*** Exercise data ***

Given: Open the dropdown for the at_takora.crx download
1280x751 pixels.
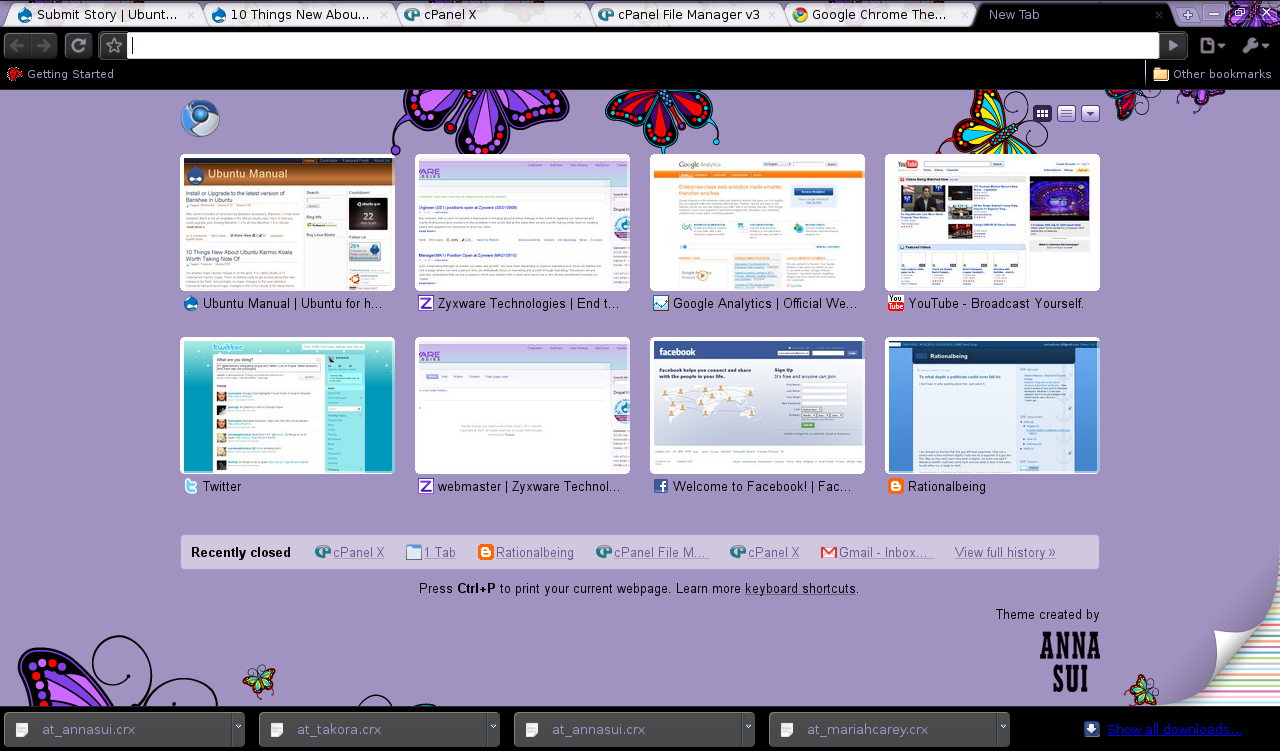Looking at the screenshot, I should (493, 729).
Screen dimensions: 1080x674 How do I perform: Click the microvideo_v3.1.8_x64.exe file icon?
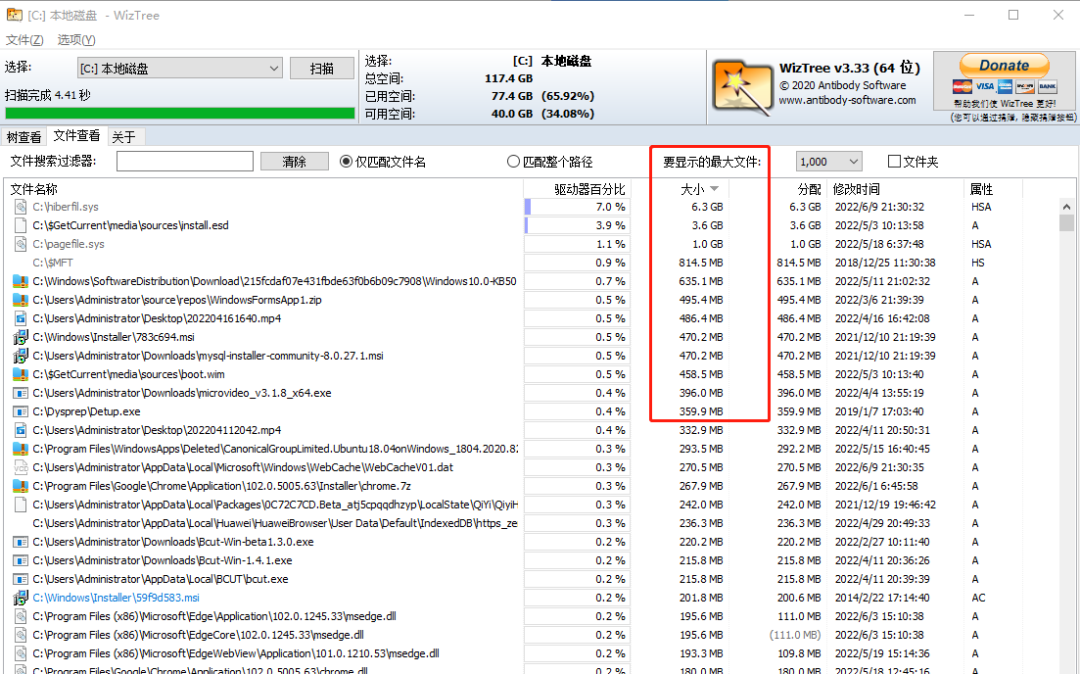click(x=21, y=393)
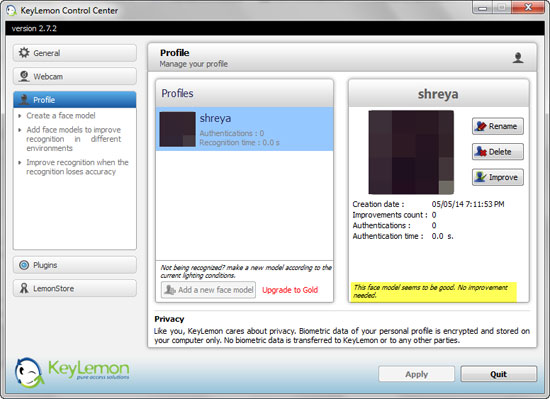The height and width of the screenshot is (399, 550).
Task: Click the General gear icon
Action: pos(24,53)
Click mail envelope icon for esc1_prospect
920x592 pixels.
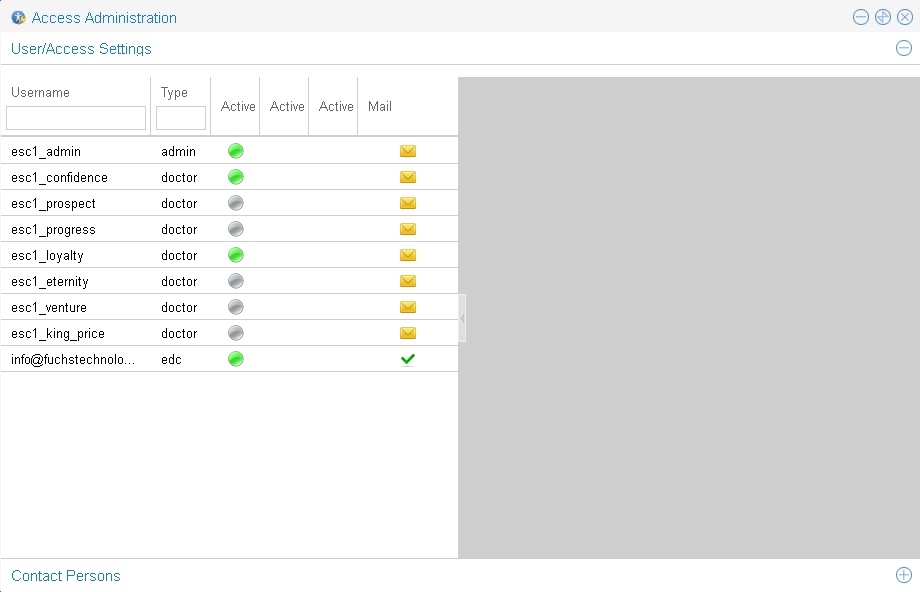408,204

*** End of Exercise data ***

The required output is each line above restated verbatim, with all images omitted.

Given: Open the dropdown for the at_takora.crx download
1280x751 pixels.
Looking at the screenshot, I should (493, 729).
Screen dimensions: 1080x674 How do I perform: Click the microvideo_v3.1.8_x64.exe file icon?
click(x=21, y=393)
The height and width of the screenshot is (399, 550).
Task: Click the General gear icon
Action: pos(24,53)
Click mail envelope icon for esc1_prospect
920x592 pixels.
408,204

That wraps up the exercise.